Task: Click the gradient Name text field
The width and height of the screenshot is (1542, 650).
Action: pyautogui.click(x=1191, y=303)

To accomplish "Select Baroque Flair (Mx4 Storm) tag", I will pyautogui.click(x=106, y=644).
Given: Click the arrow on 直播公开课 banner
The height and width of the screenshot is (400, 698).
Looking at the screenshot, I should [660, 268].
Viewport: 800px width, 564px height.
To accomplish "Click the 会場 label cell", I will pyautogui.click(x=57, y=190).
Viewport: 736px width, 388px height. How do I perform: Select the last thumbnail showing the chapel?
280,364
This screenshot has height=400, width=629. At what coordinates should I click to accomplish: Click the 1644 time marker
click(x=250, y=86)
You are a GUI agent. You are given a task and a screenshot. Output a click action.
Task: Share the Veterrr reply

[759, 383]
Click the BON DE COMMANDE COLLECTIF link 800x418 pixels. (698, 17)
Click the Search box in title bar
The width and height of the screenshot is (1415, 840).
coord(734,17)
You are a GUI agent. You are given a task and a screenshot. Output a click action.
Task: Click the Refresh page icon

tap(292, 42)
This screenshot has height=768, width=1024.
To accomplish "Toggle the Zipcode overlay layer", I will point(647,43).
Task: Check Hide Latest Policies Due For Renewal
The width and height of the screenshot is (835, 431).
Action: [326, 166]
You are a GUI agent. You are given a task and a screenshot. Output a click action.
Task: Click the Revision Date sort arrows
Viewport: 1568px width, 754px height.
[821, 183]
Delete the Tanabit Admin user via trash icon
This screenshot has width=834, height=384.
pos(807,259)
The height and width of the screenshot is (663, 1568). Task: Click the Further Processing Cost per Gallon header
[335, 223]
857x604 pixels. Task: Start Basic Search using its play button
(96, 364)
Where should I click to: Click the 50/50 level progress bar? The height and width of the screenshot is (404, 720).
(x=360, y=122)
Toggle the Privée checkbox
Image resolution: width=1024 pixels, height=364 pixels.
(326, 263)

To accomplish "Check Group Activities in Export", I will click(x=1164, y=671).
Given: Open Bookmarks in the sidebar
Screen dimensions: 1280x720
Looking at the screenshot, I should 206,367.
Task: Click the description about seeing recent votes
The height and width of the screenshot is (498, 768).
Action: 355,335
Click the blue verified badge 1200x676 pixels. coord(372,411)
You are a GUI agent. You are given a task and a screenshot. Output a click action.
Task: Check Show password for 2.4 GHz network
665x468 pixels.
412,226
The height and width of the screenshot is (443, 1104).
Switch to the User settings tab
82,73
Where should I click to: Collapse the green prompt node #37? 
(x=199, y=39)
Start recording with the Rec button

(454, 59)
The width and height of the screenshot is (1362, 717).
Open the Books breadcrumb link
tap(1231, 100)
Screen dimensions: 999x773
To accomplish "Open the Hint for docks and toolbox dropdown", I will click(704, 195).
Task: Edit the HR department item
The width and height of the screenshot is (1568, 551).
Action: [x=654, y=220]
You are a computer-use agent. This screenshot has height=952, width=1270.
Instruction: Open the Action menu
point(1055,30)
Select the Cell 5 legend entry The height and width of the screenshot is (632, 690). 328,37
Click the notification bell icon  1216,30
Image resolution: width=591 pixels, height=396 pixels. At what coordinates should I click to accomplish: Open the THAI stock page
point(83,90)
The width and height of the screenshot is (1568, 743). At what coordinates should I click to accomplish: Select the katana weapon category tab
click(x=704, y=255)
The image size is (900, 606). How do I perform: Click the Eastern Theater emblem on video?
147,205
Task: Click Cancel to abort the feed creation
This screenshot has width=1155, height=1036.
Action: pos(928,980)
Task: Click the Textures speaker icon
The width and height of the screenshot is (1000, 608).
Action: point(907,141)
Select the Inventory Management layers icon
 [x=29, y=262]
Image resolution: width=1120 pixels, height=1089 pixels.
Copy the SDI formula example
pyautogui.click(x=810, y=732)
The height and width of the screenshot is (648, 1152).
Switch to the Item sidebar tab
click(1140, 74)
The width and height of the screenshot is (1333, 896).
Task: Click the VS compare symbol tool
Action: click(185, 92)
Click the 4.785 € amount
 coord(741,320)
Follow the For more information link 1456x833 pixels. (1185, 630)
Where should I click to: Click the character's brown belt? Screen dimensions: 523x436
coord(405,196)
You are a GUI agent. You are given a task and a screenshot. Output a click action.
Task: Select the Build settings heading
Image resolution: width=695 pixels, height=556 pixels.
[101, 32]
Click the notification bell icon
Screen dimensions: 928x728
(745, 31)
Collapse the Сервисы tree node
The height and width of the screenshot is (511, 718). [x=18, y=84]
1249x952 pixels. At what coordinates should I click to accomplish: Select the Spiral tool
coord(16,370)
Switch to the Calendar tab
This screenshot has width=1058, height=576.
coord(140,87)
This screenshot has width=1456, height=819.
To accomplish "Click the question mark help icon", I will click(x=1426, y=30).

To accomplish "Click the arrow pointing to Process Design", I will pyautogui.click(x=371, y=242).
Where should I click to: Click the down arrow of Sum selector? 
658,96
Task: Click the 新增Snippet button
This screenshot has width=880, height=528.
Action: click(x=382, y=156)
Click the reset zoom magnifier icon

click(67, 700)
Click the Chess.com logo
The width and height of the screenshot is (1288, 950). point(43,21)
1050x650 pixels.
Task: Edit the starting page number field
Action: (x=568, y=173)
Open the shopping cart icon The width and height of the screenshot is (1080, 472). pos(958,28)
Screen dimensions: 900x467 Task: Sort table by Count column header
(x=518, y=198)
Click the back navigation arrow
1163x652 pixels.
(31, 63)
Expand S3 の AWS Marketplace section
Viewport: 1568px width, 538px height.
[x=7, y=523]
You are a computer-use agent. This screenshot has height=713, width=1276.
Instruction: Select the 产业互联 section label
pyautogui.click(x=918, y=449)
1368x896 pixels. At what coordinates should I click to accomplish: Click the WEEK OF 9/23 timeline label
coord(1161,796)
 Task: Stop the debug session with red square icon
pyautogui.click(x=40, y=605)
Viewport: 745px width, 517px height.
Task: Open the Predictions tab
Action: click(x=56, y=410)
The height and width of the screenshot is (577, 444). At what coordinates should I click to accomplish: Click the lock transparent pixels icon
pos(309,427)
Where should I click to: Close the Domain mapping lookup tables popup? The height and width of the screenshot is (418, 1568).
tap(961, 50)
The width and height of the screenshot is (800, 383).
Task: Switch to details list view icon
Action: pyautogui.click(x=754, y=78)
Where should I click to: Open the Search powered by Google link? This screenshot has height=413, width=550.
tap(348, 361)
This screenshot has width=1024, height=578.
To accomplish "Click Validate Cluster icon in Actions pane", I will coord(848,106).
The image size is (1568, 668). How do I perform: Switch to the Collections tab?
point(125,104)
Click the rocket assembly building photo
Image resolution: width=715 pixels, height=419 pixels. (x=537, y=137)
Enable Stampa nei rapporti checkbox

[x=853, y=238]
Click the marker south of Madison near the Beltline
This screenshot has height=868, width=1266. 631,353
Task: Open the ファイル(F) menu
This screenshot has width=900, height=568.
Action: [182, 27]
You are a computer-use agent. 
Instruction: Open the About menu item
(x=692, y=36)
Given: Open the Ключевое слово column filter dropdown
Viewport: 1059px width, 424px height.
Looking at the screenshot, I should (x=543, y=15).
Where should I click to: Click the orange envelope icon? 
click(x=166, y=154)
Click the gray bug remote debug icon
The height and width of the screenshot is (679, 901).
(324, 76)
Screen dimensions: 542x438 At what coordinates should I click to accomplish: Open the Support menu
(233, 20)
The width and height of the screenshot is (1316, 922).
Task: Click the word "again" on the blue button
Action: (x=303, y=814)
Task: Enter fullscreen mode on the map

=== WHAT IS ASKED ===
Reproduce everything from the beginning of the listing down to the line containing "will click(x=1164, y=671).", inclusive, as a Markdown table with the columns Row and Entry. Omit blank lines.

=== CORRECT ANSWER ===
| Row | Entry |
|---|---|
| 1 | Task: Click the gradient Name text field |
| 2 | The width and height of the screenshot is (1542, 650). |
| 3 | Action: pyautogui.click(x=1191, y=303) |
| 4 | To accomplish "Select Baroque Flair (Mx4 Storm) tag", I will pyautogui.click(x=106, y=644). |
| 5 | Given: Click the arrow on 直播公开课 banner |
| 6 | The height and width of the screenshot is (400, 698). |
| 7 | Looking at the screenshot, I should [660, 268]. |
| 8 | Viewport: 800px width, 564px height. |
| 9 | To accomplish "Click the 会場 label cell", I will pyautogui.click(x=57, y=190). |
| 10 | Viewport: 736px width, 388px height. How do I perform: Select the last thumbnail showing the chapel? |
| 11 | 280,364 |
| 12 | This screenshot has height=400, width=629. At what coordinates should I click to accomplish: Click the 1644 time marker |
| 13 | click(x=250, y=86) |
| 14 | You are a GUI agent. You are given a task and a screenshot. Output a click action. |
| 15 | Task: Share the Veterrr reply |
| 16 | [759, 383] |
| 17 | Click the BON DE COMMANDE COLLECTIF link 800x418 pixels. (698, 17) |
| 18 | Click the Search box in title bar |
| 19 | The width and height of the screenshot is (1415, 840). |
| 20 | coord(734,17) |
| 21 | You are a GUI agent. You are given a task and a screenshot. Output a click action. |
| 22 | Task: Click the Refresh page icon |
| 23 | tap(292, 42) |
| 24 | This screenshot has height=768, width=1024. |
| 25 | To accomplish "Toggle the Zipcode overlay layer", I will point(647,43). |
| 26 | Task: Check Hide Latest Policies Due For Renewal |
| 27 | The width and height of the screenshot is (835, 431). |
| 28 | Action: [326, 166] |
| 29 | You are a GUI agent. You are given a task and a screenshot. Output a click action. |
| 30 | Task: Click the Revision Date sort arrows |
| 31 | Viewport: 1568px width, 754px height. |
| 32 | [821, 183] |
| 33 | Delete the Tanabit Admin user via trash icon |
| 34 | This screenshot has width=834, height=384. |
| 35 | pos(807,259) |
| 36 | The height and width of the screenshot is (663, 1568). Task: Click the Further Processing Cost per Gallon header |
| 37 | [335, 223] |
| 38 | 857x604 pixels. Task: Start Basic Search using its play button |
| 39 | (96, 364) |
| 40 | Where should I click to: Click the 50/50 level progress bar? The height and width of the screenshot is (404, 720). |
| 41 | (x=360, y=122) |
| 42 | Toggle the Privée checkbox |
| 43 | Image resolution: width=1024 pixels, height=364 pixels. |
| 44 | (326, 263) |
| 45 | To accomplish "Check Group Activities in Export", I will click(x=1164, y=671). |